Then I forgot the sick child and stood within the village church. He was there standing before the altar, his hand clasped that of the proud lady who had so often wandered through the drama which I was forced to witness. The bridegroom was pale as death, and she looked strangely pallid in the silvery cloud of her brocaded robe. Still she was firm, and I saw that nothing had been confided to her—that the history of my poor mother had never reached the bosom of that proud woman. He was resolute, resolute to trample down every right of another in search of his own happiness. Fool! fool! happiness will not be thus wickedly wrenched from the hands of the Creator. Even then, before God’s altar, he had begun to reap the whirlwind. Coming events cast their shadows all around. No wonder he grew white. No wonder the marriage vows died like snow upon his lips. No wonder that all the bridal blossoms with which the greensward glowed when they went in, had withered beneath the hot sun! Their dying fragrance fell over the noble pair as they came forth wedded man and wife. Man and wife! had he forgotten the subterranean vaults beneath the Alhambra, where my mother stood by his side with firmer faith and more devoted constancy than that woman ever knew? Was that oath forgotten? No, as he came forth into the sunshine treading down the pale blossoms as he had trampled my mother out of life, a bronzed hand, long and lean as a vulture’s claw, was thrust over his path; and night-shade fell thick among the dead blossoms. He did not see it, for the weird gipsy woman moved like a shadow among the village children; but he shrunk as if with some hidden pain, and grew paler than before.
The will that controlled mine forced me onward with the newly married pair. I saw him struggle against the leaden memories that would not be swept away. His mournful smile, as he looked on her, was full of saddened love. I could have pitied them but for my mother. I saw what they did not, her grave, that cairn of reddened stones looming before them at every step. They shuddered beneath the invisible shadow, but I knew from whence it fell.
Their route to Greenhurst was trampled over a carpet of flowers; silver and gold fell like rain among the village children; the carriage streaming with favors swept by that gipsy tent where the sick child was lying, his child, all unconscious of its double orphanage.

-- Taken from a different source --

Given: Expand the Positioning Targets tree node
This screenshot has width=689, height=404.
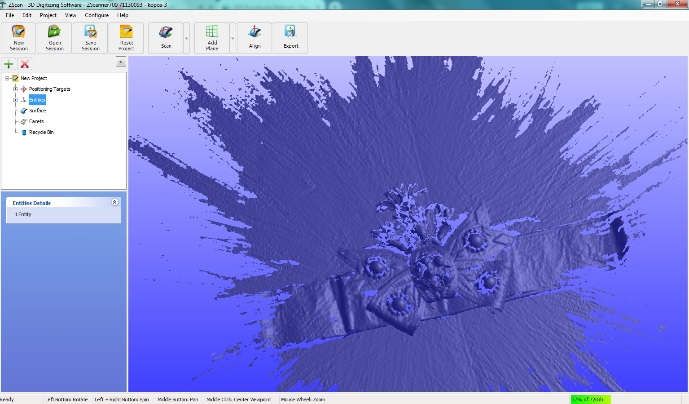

In the thralldom of my intellect I was forced to look on, though my strength was giving way. With shrinking terror I watched the movements of that weird murderess as she crept into Greenhurst, and with the accuracy of a bloodhound stole through the very apartments my mother had penetrated, crawling like a reptile close to the walls, till she stood upright in the bridal chamber. She concealed herself behind the snowy masses of drapery that fell around the bed.
While her form was shrouded in the heavy waves of silk, her dark face peered, ever and anon, through the transparent lace of the inner curtains like that of a watching fiend.
As one whose senses were locked in a single channel, I too waited and watched. People came in and out of the room, little dreaming of the fiend hidden in the snow of the curtains.
Even in its slavery my spirit sickened as I watched and saw the withered veins of that unearthly wretch swelling with murderous venom, while her victims were moving unconsciously in the next room.
The curtains rustled, that claw-like hand was thrust out, and I saw half a dozen drops flash down like diamonds into a goblet of water that had just been placed on the toilet.
Then a door opened, and the bride entered from her dressing-room alone. In the simple white of her robe she looked touching and lovely, like one subdued and humbled by the depth of her own feelings. The delicate lace of her night coif left a shadow on her temples less deep than that which lay beneath her eyes. Her bosom rose slowly and with suppressed respiration beneath the rich embroidery that embossed her night robe, and her uncovered feet fell almost timidly on the carpet; not with girlish bashfulness, but with a sort of religious awe as one visits a place of prayer afraid to enter.
She knelt down by the bed, and clasping her hands, remained still, as if some prayer lay at the bottom of her heart, which she had not the courage to breathe aloud. The broad, white eyelids were closed, and twice I saw that fiendish face glaring at her through the curtains.